A judge largely rejected the mitigating factors put forward by lawyers for the WikiLeaks founder, who had also penned a letter in which he expressed regret for his actions but claimed he had been left with no choice.
In a letter read out in court by his lawyer, Mark Summers, Assange said: “I apologise unreservedly to those who consider that I have disrespected them by the way I have pursued my case. This is not what I wanted or intended.
“I found myself struggling with terrifying circumstances for which neither I nor those from whom I sought advice could work out any remedy. I did what I thought at the time was the best and perhaps the only thing that could be done – which I hoped might lead to a legal resolution being reached between Ecuador and Sweden that would protect me from the worst of my fears.
“I regret the course that this took; the difficulties were instead compounded and impacted upon very many others. Whilst the difficulties I now face may have become even greater, nevertheless it is right for me to say this now.”
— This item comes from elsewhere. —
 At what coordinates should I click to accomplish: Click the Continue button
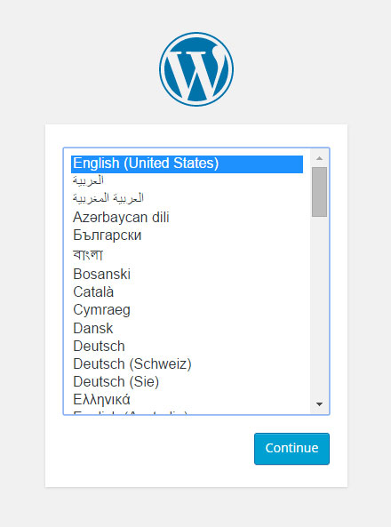point(291,449)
Assange, who took refuge in the embassy in 2012 to avoid extradition to Sweden on rape accusations, was arrested on 11 April after Quito terminated his asylum.
The 47-year-old was appearing at Southwark crown court, where Judge Deborah Taylor said that he had engaged in a “deliberate attempt to evade justice”.
To gasps from a few dozen Assange supporters in the public gallery, the judge said that a number of factors put his refusal to surrender in the highest tier – category A – of the offence.
By entering the embassy he deliberately put himself out of range of investigators, she told Assange. “You exploited your privileged position to flout the law and advertised internationally your disdain for the law of this country,” she added.
She also told him that even though he did cooperate initially with the investigation “it was not for you to decide the nature of your cooperation with the Swedish investigation” and his continued residency in the embassy had been an attempt to delay and thwart the process.
The judge also referred to the expenditure of £16m of taxpayers’ money on policing resources outside the embassy for the period in which he was there.
Counsel for Assange had laid out a number of mitigating factors, claiming that Assange lived in fear of being rendered from Sweden to the US, where politicians had talked of having him assassinated.
The case of Chelsea Manning and the conditions in which the US military whistleblower was kept was also instanced, as was the case of individuals who were rendered from Sweden to the US in chains and after being drugged for transatlantic flights.